Source records:

========================================

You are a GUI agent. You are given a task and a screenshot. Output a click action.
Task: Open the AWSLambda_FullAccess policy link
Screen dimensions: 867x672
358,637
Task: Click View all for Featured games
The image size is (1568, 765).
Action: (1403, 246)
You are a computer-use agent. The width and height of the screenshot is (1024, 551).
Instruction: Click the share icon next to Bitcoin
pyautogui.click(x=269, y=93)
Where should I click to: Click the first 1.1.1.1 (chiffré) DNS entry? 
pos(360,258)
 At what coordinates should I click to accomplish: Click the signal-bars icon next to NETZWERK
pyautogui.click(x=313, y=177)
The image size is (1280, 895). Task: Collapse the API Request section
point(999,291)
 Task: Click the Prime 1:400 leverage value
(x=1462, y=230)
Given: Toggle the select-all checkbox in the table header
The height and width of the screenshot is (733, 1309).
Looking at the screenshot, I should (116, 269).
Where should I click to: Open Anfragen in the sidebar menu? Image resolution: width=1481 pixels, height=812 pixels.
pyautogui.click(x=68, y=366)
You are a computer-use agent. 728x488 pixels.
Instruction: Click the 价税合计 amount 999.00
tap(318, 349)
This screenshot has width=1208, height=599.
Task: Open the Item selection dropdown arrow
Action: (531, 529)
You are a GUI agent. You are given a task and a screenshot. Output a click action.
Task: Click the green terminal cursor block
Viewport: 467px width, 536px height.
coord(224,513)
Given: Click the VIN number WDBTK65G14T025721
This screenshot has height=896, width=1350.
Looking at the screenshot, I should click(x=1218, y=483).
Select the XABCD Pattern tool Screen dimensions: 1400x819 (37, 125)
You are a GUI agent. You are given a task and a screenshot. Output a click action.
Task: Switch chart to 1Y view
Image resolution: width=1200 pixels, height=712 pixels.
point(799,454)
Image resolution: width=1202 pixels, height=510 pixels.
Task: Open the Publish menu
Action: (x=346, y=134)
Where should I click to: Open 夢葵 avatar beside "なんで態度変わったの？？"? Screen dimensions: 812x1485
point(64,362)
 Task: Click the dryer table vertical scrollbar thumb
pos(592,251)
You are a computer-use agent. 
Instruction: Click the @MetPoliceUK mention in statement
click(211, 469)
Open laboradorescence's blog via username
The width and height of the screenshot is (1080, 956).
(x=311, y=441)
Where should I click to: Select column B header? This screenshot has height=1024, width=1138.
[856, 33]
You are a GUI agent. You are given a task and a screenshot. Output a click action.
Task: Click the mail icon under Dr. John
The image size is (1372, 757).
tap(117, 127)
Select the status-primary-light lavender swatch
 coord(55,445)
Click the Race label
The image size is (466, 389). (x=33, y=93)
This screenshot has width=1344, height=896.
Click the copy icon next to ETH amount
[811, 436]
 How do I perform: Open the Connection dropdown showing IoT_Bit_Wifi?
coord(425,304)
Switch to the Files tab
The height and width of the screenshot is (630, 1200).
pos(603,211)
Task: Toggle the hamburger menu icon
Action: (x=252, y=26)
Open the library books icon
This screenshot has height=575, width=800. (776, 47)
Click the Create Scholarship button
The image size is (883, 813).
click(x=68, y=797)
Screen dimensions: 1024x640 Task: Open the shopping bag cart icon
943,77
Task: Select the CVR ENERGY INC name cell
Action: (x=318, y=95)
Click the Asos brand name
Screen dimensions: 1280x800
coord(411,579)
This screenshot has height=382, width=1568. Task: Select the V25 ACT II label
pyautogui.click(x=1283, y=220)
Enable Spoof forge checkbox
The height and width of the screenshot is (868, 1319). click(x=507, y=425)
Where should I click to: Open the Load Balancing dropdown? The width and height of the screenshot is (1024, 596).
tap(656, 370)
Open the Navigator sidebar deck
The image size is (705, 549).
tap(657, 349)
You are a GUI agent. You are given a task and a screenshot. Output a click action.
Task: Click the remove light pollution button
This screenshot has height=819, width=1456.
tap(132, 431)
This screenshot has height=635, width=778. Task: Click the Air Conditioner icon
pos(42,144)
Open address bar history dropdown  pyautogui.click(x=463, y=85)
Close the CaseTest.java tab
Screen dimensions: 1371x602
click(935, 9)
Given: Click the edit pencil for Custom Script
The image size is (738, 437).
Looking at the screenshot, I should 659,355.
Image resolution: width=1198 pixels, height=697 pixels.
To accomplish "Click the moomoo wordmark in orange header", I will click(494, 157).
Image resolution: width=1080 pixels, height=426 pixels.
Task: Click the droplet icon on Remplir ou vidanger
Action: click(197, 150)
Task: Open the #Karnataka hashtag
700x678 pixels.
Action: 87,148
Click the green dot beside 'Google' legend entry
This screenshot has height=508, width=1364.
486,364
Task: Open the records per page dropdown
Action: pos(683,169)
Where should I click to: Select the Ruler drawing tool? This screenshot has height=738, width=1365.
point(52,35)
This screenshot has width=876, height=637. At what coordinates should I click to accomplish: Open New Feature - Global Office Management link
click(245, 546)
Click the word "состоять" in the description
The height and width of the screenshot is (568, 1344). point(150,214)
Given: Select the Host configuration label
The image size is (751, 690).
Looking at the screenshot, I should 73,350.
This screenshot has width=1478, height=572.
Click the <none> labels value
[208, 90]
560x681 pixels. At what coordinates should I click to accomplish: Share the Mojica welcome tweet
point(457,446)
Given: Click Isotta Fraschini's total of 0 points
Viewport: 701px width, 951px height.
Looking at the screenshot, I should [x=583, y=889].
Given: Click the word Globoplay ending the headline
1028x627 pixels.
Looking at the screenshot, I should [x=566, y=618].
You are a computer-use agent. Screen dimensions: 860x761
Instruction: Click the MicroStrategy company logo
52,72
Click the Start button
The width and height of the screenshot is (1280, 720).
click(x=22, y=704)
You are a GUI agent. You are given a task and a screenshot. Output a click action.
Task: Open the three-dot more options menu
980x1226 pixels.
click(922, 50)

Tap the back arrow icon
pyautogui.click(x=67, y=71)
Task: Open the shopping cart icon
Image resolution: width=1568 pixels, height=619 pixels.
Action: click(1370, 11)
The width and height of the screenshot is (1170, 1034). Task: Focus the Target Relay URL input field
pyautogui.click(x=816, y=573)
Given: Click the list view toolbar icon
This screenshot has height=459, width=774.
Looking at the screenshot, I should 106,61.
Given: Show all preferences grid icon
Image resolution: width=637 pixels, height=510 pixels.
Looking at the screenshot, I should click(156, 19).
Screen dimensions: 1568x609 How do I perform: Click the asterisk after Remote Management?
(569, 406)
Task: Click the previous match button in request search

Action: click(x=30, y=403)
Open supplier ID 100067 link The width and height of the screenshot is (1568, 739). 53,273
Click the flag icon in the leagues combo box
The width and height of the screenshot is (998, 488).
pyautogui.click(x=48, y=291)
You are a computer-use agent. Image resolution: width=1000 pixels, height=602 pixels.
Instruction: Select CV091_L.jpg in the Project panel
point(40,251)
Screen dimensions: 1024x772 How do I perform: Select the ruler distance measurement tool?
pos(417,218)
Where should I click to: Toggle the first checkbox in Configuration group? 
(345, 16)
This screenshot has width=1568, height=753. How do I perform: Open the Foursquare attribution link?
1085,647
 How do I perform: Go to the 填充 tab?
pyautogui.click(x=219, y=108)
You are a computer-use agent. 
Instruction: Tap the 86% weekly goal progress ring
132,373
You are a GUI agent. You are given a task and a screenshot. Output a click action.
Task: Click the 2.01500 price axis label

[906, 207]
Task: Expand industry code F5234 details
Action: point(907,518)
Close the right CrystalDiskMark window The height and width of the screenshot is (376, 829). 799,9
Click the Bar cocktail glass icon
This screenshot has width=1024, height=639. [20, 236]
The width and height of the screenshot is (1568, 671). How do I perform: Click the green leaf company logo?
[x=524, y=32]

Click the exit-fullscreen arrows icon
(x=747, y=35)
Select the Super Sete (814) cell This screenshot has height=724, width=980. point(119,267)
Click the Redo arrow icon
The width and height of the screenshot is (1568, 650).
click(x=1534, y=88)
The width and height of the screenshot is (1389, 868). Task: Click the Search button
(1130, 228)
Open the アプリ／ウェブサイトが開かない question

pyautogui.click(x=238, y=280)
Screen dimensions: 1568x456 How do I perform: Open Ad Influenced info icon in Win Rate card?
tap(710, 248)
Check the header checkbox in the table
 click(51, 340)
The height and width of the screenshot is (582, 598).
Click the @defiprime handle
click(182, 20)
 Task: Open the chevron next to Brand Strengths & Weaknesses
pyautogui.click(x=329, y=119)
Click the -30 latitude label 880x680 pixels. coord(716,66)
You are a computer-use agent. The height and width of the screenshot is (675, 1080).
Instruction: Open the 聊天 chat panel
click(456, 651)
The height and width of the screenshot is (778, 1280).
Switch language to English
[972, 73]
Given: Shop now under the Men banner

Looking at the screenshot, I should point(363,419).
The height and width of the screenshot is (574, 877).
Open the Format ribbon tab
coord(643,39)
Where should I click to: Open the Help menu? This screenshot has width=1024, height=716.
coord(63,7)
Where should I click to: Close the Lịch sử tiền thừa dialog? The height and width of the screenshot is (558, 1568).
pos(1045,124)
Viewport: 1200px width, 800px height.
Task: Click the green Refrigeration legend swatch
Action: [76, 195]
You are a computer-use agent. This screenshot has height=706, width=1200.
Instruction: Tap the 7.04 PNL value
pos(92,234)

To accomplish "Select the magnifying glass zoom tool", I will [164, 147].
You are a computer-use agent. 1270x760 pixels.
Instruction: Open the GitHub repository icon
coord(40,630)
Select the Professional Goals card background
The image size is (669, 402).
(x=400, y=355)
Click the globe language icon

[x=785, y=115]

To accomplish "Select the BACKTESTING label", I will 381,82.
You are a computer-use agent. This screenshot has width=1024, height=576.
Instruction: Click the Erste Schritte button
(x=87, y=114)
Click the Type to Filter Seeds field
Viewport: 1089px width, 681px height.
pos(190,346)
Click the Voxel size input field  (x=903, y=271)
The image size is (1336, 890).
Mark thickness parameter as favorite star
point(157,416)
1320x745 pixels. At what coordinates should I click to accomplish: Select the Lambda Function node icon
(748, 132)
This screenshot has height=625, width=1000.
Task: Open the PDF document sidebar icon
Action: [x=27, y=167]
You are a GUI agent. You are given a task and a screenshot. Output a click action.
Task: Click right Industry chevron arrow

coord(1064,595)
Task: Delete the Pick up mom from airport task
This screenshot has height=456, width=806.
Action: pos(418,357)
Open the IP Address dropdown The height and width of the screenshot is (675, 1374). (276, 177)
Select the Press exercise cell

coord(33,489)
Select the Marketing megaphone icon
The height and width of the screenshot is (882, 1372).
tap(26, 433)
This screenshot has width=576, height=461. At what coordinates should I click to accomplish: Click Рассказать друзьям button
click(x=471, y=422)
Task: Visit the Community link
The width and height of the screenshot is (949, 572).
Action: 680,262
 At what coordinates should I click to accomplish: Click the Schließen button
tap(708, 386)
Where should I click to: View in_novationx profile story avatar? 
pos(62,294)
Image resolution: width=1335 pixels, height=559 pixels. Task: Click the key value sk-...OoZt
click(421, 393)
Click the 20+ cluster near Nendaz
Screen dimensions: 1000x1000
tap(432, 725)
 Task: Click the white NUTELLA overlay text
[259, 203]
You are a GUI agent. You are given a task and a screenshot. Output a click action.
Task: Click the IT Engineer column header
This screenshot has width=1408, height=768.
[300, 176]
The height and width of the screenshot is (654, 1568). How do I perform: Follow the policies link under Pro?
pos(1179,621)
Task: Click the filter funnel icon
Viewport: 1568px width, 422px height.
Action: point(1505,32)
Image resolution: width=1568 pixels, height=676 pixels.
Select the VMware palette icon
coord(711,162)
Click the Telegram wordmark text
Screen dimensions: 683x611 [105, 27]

========================================

Using the data above, restate word for word the lines from its opening line through the line that contains "Task: Switch chart to 1Y view", and no more.

You are a GUI agent. You are given a task and a screenshot. Output a click action.
Task: Open the AWSLambda_FullAccess policy link
Screen dimensions: 867x672
358,637
Task: Click View all for Featured games
The image size is (1568, 765).
Action: (1403, 246)
You are a computer-use agent. The width and height of the screenshot is (1024, 551).
Instruction: Click the share icon next to Bitcoin
pyautogui.click(x=269, y=93)
Where should I click to: Click the first 1.1.1.1 (chiffré) DNS entry? 
pos(360,258)
 At what coordinates should I click to accomplish: Click the signal-bars icon next to NETZWERK
pyautogui.click(x=313, y=177)
The image size is (1280, 895). Task: Collapse the API Request section
point(999,291)
 Task: Click the Prime 1:400 leverage value
(x=1462, y=230)
Given: Toggle the select-all checkbox in the table header
The height and width of the screenshot is (733, 1309).
Looking at the screenshot, I should (116, 269).
Where should I click to: Open Anfragen in the sidebar menu? Image resolution: width=1481 pixels, height=812 pixels.
pyautogui.click(x=68, y=366)
You are a computer-use agent. 728x488 pixels.
Instruction: Click the 价税合计 amount 999.00
tap(318, 349)
This screenshot has width=1208, height=599.
Task: Open the Item selection dropdown arrow
Action: (531, 529)
You are a GUI agent. You are given a task and a screenshot. Output a click action.
Task: Click the green terminal cursor block
Viewport: 467px width, 536px height.
coord(224,513)
Given: Click the VIN number WDBTK65G14T025721
This screenshot has height=896, width=1350.
Looking at the screenshot, I should click(x=1218, y=483).
Select the XABCD Pattern tool Screen dimensions: 1400x819 (37, 125)
You are a GUI agent. You are given a task and a screenshot. Output a click action.
Task: Switch chart to 1Y view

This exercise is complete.